THE TASK:
This task calls for copying every line of the records that includes the word "chart".

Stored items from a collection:
━━━━━━━━

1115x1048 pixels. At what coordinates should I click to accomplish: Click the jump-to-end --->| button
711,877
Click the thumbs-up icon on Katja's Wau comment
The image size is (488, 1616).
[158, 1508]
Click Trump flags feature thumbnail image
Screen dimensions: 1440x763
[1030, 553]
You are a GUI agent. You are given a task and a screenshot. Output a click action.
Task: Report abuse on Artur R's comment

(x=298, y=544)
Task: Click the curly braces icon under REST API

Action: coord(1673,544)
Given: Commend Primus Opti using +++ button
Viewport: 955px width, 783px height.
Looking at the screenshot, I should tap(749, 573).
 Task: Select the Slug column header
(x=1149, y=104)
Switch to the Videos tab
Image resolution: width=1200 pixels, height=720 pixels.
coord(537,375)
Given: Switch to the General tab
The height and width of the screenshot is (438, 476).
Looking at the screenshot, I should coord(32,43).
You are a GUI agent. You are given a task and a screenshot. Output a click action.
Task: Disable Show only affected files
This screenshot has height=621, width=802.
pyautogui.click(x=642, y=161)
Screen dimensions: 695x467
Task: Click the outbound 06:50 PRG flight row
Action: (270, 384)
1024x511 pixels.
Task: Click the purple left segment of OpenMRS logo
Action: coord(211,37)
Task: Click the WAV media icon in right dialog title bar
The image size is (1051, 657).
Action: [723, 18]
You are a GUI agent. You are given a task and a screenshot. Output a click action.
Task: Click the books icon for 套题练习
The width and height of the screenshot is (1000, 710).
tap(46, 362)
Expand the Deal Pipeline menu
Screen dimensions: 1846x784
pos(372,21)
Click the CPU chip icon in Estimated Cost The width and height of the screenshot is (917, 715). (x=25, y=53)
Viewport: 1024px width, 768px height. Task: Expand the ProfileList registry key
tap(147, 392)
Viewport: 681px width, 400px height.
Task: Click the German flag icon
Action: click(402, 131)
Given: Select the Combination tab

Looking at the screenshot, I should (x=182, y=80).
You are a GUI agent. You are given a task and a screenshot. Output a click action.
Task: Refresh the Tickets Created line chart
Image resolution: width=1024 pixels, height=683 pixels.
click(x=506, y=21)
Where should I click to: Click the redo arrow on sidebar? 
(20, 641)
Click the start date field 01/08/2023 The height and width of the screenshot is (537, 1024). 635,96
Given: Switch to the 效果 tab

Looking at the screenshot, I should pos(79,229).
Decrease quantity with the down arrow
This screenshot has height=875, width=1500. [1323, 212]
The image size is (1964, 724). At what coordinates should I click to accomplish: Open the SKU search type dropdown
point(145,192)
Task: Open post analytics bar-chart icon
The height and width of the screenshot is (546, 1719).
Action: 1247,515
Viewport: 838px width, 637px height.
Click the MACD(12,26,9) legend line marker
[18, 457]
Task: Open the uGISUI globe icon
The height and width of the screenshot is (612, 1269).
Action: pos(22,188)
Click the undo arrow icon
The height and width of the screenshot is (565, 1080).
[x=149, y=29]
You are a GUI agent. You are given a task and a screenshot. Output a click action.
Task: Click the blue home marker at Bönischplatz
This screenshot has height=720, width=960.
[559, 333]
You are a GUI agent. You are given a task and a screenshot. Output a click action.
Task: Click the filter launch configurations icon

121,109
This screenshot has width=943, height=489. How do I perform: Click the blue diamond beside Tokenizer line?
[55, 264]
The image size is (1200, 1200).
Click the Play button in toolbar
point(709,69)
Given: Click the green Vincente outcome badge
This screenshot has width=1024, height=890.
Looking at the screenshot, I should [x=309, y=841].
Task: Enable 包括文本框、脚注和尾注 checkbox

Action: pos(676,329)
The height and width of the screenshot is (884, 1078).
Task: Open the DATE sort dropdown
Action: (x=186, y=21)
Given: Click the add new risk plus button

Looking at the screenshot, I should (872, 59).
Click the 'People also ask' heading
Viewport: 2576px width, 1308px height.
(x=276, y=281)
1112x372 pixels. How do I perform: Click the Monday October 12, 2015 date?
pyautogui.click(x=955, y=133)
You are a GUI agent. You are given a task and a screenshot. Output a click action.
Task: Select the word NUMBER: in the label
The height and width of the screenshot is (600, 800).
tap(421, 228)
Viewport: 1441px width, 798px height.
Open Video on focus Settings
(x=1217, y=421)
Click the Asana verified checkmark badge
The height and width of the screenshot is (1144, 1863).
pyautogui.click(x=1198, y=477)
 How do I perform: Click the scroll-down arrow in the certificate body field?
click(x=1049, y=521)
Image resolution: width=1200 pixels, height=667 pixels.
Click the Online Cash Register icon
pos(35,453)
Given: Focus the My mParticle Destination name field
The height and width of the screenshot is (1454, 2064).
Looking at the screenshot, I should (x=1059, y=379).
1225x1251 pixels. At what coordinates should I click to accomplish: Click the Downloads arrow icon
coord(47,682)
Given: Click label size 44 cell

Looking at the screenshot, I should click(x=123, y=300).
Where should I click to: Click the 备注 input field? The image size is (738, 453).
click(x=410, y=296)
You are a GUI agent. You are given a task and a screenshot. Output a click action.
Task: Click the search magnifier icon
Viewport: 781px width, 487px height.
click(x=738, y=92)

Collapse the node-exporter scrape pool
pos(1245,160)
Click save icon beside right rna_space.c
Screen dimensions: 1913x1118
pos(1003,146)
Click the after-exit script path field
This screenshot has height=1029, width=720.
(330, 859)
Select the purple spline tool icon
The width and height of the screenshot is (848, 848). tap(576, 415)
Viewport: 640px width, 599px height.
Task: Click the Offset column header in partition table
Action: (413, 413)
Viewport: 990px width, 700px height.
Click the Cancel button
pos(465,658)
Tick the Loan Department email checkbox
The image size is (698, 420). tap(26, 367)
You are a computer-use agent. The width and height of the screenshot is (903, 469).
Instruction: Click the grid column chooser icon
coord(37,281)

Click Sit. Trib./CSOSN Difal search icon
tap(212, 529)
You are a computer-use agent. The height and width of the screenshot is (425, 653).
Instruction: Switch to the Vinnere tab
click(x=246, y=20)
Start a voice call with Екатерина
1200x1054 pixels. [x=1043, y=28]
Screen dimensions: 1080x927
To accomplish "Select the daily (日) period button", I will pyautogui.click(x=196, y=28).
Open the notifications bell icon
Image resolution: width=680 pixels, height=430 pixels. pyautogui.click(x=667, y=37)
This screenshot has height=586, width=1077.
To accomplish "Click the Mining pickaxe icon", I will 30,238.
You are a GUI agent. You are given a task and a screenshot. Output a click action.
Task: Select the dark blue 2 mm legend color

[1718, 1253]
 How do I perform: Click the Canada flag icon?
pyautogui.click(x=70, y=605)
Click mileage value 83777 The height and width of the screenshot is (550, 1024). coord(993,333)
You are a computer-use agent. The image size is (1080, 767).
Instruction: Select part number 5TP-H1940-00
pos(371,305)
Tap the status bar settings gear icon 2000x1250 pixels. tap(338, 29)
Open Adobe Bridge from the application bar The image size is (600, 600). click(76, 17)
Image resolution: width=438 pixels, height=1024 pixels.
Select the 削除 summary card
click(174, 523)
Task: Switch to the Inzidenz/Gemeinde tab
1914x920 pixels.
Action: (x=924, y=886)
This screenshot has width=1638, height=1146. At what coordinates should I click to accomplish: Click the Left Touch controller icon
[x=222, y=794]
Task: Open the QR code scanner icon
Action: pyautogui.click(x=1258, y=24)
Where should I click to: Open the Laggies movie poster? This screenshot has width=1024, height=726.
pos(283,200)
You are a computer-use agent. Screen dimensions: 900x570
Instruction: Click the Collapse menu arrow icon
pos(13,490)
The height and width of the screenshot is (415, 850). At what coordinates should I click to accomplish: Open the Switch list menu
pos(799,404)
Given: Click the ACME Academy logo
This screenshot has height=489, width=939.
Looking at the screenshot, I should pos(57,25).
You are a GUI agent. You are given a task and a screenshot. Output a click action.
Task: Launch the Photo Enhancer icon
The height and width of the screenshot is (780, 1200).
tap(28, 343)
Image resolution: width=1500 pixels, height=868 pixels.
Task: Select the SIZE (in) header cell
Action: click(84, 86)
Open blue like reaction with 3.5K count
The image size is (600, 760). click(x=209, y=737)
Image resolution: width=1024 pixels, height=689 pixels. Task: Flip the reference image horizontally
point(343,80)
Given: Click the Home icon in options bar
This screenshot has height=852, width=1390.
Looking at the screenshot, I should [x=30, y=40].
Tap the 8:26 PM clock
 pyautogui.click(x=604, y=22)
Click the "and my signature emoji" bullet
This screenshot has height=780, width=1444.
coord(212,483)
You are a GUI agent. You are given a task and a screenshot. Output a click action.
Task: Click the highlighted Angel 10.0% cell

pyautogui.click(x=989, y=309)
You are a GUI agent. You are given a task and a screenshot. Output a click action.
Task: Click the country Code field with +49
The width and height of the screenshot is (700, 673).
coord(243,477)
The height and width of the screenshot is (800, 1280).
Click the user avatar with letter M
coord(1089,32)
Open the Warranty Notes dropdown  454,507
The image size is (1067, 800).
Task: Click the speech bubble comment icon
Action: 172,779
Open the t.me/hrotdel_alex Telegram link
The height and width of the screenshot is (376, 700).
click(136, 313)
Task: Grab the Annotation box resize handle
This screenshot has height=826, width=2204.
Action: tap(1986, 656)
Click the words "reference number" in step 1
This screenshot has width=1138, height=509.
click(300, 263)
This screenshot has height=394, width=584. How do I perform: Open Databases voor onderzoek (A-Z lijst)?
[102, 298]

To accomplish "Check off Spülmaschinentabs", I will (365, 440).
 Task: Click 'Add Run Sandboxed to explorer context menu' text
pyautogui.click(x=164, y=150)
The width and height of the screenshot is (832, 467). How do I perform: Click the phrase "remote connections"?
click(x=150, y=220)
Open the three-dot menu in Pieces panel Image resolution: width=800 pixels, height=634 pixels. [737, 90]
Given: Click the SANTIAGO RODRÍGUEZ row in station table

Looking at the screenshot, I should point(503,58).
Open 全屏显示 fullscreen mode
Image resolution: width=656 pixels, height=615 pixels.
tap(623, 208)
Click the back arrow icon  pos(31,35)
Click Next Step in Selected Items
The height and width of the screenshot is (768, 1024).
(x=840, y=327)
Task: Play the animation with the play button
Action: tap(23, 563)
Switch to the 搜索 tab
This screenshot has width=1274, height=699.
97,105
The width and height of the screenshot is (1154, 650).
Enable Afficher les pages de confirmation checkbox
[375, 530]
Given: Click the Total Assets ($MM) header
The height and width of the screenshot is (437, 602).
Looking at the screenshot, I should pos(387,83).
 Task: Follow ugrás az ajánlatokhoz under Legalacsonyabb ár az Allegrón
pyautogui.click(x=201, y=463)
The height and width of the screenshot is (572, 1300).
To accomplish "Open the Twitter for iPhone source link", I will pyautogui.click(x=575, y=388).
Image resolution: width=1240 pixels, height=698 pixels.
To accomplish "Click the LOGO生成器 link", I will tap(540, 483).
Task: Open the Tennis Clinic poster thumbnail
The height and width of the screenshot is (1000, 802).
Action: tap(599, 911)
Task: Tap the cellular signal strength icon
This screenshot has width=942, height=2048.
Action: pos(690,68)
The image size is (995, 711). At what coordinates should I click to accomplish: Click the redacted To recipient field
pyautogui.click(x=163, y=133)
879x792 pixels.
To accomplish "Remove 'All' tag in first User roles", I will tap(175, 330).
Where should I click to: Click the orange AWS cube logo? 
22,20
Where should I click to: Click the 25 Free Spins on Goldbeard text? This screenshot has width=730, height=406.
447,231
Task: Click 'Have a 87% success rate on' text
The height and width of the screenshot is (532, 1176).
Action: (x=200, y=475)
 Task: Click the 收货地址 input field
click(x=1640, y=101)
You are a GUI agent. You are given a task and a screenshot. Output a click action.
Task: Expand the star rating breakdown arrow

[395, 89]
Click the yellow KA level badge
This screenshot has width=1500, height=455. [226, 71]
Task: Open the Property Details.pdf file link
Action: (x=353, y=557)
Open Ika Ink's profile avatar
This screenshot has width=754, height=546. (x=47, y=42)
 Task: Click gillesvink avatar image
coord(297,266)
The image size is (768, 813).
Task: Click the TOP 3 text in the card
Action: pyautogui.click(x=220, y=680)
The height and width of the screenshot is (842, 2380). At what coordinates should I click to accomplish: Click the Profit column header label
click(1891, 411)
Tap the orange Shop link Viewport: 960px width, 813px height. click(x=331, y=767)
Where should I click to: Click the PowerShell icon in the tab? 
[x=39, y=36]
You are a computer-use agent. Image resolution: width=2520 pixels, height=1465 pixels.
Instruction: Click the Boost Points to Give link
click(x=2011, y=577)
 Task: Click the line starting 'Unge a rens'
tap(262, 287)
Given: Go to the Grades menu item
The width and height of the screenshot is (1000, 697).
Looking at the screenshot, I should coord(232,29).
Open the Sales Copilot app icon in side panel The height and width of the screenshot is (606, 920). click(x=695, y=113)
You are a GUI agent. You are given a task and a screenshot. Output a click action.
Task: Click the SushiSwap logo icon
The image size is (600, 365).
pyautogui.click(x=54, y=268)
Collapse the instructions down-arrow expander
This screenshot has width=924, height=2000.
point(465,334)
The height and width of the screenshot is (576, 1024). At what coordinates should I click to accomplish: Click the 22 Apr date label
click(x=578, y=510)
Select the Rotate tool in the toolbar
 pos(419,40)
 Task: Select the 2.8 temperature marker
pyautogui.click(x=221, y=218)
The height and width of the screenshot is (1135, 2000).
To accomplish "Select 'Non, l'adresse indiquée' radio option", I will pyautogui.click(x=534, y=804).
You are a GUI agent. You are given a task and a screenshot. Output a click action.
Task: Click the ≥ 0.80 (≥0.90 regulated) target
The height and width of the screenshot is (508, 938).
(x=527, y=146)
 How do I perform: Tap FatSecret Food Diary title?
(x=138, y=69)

━━━━━━━━

OUTPUT OF THE EXERCISE:
Task: Refresh the Tickets Created line chart
Task: Open post analytics bar-chart icon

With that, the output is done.